● **Exercise tasks**
A - Translate this sentence from the XFS fsync mailing-list reply into German: "Hence if ili_datasync_commit_seq is non-zero, then by definition the inode must be pinned and has been dirtied for datasync purposes."
B - From the XFS fsync mailing-list reply, output the part that opens with the words containing "From: Dave Chinner" and closes with "sequence number set.".

● **Page excerpt**
From: Dave Chinner <david@fromorbit.com>
To: Jan Kara <jack@suse.cz>
Cc: linux-xfs@vger.kernel.org
Subject: Re: [PATCH RFC] xfs: Don't hold XFS_ILOCK_SHARED over log force during fsync
Date: Wed, 17 Sep 2025 07:32:11 +1000 [thread overview]
Message-ID: <aMnXW_sEk_wTPnvB@dread.disaster.area> (raw)
In-Reply-To: <vpsyvzbupclvb76axyzytms5rh5yzubcyj5l5h2iwpk3d7xf6a@dw6pemmdfcka>
On Tue, Sep 16, 2025 at 03:32:42PM +0200, Jan Kara wrote:
> On Tue 16-09-25 16:15:32, Dave Chinner wrote:
> > On Thu, Sep 11, 2025 at 10:59:15AM +1000, Dave Chinner wrote:
> > > i.e. if we clear the commit sequences on last unpin (i.e. in
> > > xfs_inode_item_unpin) then an item that is not in the CIL (and so
> > > doesn't have dirty metadata) will have no associated commit
> > > sequence number set.
> > >
> > > Hence if ili_datasync_commit_seq is non-zero, then by definition the
> > > inode must be pinned and has been dirtied for datasync purposes.
> > > That means we can simply query ili_datasync_commit_seq in
> > > xfs_bmbt_to_iomap() to set IOMAP_F_DIRTY.

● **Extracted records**
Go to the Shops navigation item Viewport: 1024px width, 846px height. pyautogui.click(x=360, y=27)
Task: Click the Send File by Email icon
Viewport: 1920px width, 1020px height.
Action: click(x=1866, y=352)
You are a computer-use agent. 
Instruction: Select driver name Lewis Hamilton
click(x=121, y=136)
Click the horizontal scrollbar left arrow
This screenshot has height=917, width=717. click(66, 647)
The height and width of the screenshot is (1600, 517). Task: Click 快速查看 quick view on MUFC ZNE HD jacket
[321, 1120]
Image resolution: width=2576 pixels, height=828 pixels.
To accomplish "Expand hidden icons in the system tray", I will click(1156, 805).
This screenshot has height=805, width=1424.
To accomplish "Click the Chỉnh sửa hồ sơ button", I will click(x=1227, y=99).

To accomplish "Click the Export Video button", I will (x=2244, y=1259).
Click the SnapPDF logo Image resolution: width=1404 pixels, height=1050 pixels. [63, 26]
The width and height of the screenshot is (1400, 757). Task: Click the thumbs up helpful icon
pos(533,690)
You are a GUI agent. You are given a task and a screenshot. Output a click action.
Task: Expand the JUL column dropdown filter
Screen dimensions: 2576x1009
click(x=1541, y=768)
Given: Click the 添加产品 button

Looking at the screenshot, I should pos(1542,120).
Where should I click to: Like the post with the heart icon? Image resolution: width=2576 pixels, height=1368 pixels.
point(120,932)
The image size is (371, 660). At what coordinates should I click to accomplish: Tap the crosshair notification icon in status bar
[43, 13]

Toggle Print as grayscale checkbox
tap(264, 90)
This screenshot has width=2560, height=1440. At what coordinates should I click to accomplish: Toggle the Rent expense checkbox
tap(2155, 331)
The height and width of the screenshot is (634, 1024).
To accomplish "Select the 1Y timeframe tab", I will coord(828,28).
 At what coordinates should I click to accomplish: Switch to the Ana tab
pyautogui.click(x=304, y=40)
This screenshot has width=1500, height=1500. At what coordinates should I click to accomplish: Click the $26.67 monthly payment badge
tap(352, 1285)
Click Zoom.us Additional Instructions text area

● **Worked answers**
A - Wenn ili_datasync_commit_seq also ungleich null ist, dann muss der Inode per Definition gepinnt sein und wurde für Datasync-Zwecke als dirty markiert.

B -
From: Dave Chinner <david@fromorbit.com>
To: Jan Kara <jack@suse.cz>
Cc: linux-xfs@vger.kernel.org
Subject: Re: [PATCH RFC] xfs: Don't hold XFS_ILOCK_SHARED over log force during fsync
Date: Wed, 17 Sep 2025 07:32:11 +1000 [thread overview]
Message-ID: <aMnXW_sEk_wTPnvB@dread.disaster.area> (raw)
In-Reply-To: <vpsyvzbupclvb76axyzytms5rh5yzubcyj5l5h2iwpk3d7xf6a@dw6pemmdfcka>
On Tue, Sep 16, 2025 at 03:32:42PM +0200, Jan Kara wrote:
> On Tue 16-09-25 16:15:32, Dave Chinner wrote:
> > On Thu, Sep 11, 2025 at 10:59:15AM +1000, Dave Chinner wrote:
> > > i.e. if we clear the commit sequences on last unpin (i.e. in
> > > xfs_inode_item_unpin) then an item that is not in the CIL (and so
> > > doesn't have dirty metadata) will have no associated commit
> > > sequence number set.